What is needed >>
Arrange the items as a numbered list, starting at the first line and going down through the line that contains "Looking at the screenshot, I should tap(720, 86).", with that line included. Leave out any blank lines.

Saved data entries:
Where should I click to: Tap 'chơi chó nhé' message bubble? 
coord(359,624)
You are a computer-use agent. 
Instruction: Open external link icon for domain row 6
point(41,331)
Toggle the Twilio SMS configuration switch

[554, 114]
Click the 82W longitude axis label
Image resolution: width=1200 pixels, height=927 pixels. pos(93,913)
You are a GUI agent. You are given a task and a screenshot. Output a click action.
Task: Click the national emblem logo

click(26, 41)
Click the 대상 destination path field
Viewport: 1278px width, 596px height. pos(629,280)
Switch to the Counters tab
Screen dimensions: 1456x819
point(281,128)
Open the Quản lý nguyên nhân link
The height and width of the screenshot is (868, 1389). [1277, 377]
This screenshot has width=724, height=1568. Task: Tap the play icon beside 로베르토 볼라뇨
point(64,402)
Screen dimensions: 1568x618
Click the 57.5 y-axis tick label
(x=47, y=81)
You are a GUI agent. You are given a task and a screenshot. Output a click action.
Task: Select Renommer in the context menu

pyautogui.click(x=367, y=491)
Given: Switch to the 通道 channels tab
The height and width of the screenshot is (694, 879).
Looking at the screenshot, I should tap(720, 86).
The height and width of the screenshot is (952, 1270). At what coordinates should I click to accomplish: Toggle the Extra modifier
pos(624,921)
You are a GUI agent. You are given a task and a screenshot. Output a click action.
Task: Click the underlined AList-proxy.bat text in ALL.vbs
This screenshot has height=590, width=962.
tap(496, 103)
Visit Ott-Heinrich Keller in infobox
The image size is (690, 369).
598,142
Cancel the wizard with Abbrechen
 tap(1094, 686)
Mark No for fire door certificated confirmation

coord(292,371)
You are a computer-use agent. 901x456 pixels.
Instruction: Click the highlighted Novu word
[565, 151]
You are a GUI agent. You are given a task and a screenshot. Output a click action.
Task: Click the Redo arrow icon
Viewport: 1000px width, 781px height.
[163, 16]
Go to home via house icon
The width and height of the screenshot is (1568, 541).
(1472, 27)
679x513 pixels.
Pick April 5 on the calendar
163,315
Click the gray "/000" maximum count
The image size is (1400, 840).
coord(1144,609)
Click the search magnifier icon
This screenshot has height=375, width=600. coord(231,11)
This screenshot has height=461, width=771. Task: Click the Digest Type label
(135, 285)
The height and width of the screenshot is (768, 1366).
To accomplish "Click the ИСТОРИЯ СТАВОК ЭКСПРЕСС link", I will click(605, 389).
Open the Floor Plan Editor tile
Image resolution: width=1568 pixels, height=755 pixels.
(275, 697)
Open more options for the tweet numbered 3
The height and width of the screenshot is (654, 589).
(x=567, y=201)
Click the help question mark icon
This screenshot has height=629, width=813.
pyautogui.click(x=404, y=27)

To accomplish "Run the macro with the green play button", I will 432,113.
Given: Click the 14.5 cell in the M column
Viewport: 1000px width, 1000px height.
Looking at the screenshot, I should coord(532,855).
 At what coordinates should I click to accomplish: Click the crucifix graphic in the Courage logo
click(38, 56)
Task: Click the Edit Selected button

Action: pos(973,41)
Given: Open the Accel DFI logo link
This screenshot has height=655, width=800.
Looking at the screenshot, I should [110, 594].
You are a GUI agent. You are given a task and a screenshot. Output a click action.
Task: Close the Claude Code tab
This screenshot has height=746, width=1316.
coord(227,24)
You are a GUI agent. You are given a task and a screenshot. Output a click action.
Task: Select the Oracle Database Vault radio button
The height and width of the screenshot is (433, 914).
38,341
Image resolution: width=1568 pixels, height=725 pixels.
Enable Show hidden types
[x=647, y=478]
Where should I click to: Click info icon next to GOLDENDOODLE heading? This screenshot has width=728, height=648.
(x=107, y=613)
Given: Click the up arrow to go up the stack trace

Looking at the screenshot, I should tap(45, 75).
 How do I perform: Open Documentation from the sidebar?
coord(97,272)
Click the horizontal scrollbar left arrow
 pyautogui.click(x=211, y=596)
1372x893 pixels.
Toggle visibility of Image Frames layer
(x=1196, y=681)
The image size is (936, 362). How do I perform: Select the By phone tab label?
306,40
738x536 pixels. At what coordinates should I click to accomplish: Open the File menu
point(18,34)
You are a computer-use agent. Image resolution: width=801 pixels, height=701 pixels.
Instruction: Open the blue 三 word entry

Complete answer >>
1. Where should I click to: Tap 'chơi chó nhé' message bubble? 
2. coord(359,624)
3. You are a computer-use agent. 
4. Instruction: Open external link icon for domain row 6
5. point(41,331)
6. Toggle the Twilio SMS configuration switch
7. [554, 114]
8. Click the 82W longitude axis label
9. Image resolution: width=1200 pixels, height=927 pixels. pos(93,913)
10. You are a GUI agent. You are given a task and a screenshot. Output a click action.
11. Task: Click the national emblem logo
12. click(26, 41)
13. Click the 대상 destination path field
14. Viewport: 1278px width, 596px height. pos(629,280)
15. Switch to the Counters tab
16. Screen dimensions: 1456x819
17. point(281,128)
18. Open the Quản lý nguyên nhân link
19. The height and width of the screenshot is (868, 1389). [1277, 377]
20. This screenshot has width=724, height=1568. Task: Tap the play icon beside 로베르토 볼라뇨
21. point(64,402)
22. Screen dimensions: 1568x618
23. Click the 57.5 y-axis tick label
24. (x=47, y=81)
25. You are a GUI agent. You are given a task and a screenshot. Output a click action.
26. Task: Select Renommer in the context menu
27. pyautogui.click(x=367, y=491)
28. Given: Switch to the 通道 channels tab
29. The height and width of the screenshot is (694, 879).
30. Looking at the screenshot, I should tap(720, 86).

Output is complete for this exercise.